しかし、Aは死体の始末に困り、Bの遺体を車に載せ人気のないところに捨てようとするも、警察の検問に引っかかり、殺人等の容疑で逮捕された。
[編集] 取調べと必殺仕置人
警察の取調べを受けたAは、犯行直前、Bと人気番組『必殺仕置人』を見ていたと供述。このことがマスコミに知られると、各マスコミはこぞって必殺仕置人と今回の殺人事件の関連性を指摘。さらに同番組に否定的な見解を持つ識者たちは、こぞって同番組と制作局の朝日放送(ABC)を批判。当時のキー局TBSは放送の打ち切り、または残虐な描写の自粛と番組内容の変更を、朝日放送に強く要求した。

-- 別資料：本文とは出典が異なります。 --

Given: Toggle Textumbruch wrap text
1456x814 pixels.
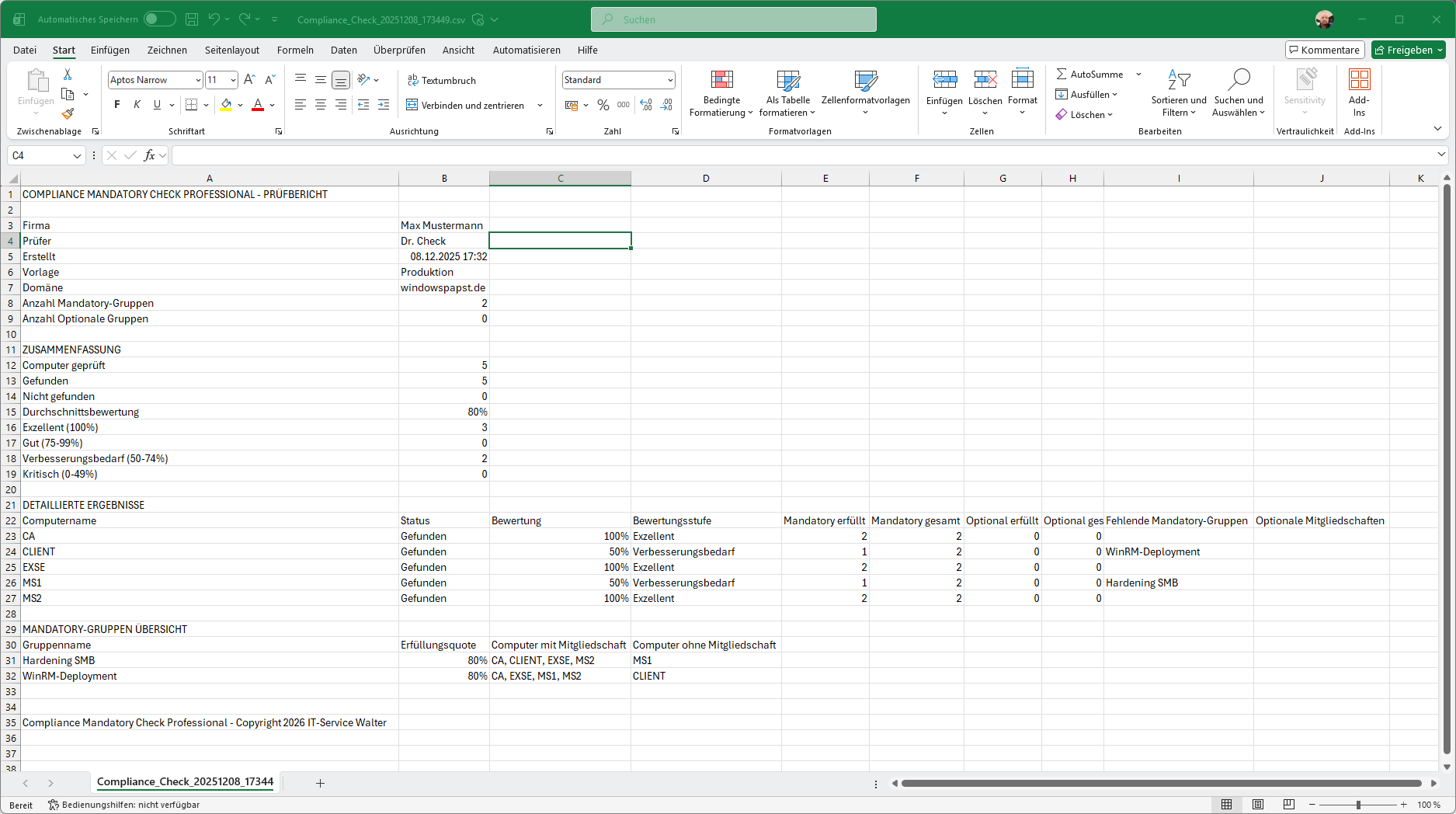Looking at the screenshot, I should (x=441, y=81).
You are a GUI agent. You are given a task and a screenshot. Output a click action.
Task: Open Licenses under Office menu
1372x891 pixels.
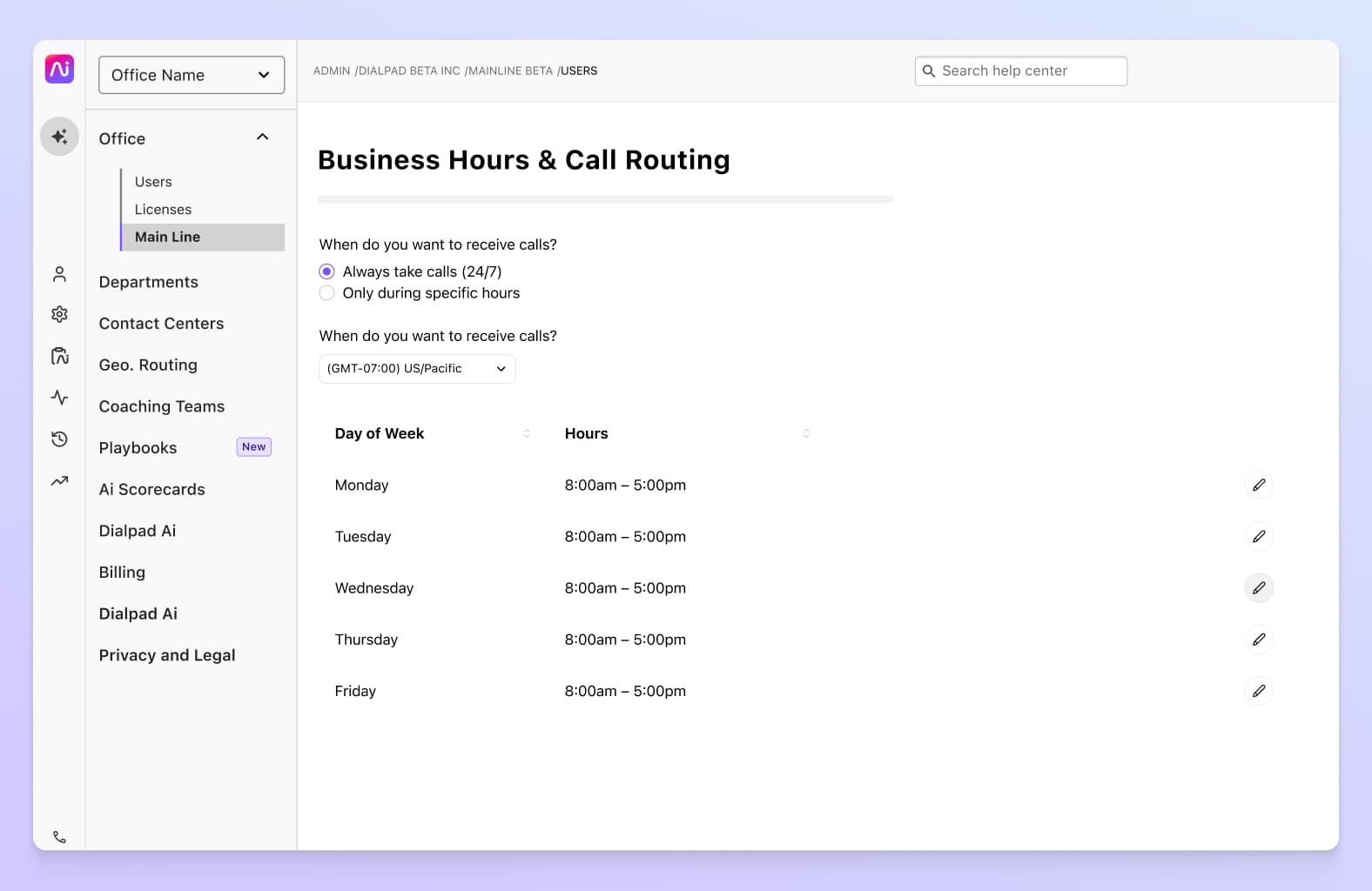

しかし、必殺シリーズのチーフプロデューサーを務めた山内久司によると、当時、必殺シリーズのスポンサーだった、中外製薬と日本電装(現・デンソー)及び、日本電装の親会社のトヨタ自動車からTBSに放送中止をしないようにと強い圧力がかかり、番組の打ち切りは回避された。それは、当時、トヨタ自動車では「あなたのよく見るテレビ番組は何ですか?」とアンケートをとったところ、子会社の日本電装がスポンサーをしている、必殺シリーズが上位にランキングされたからだという。
[編集] 関連の否定
間もなく、この事件の公判が開かれ、早速、事件と『必殺仕置人』との関連が話題となった。つまり、同番組を見て犯行にいたったのか、そうであれば罪は軽減されるのかということである。
公判で被告人となったAは、「俺は、テレビ番組に影響されるような安易な人間ではない。馬鹿にするな」と発言。結果、必殺仕置人と事件との関連は否定されたものの、影響は大きかった。
放送期間の延長話は立ち消えとなり、番組の内容も路線修正が行われ、次回作『助け人走る』は、ソフトな内容の時代劇として、「必殺」のタイトルを外して放送されることとなった。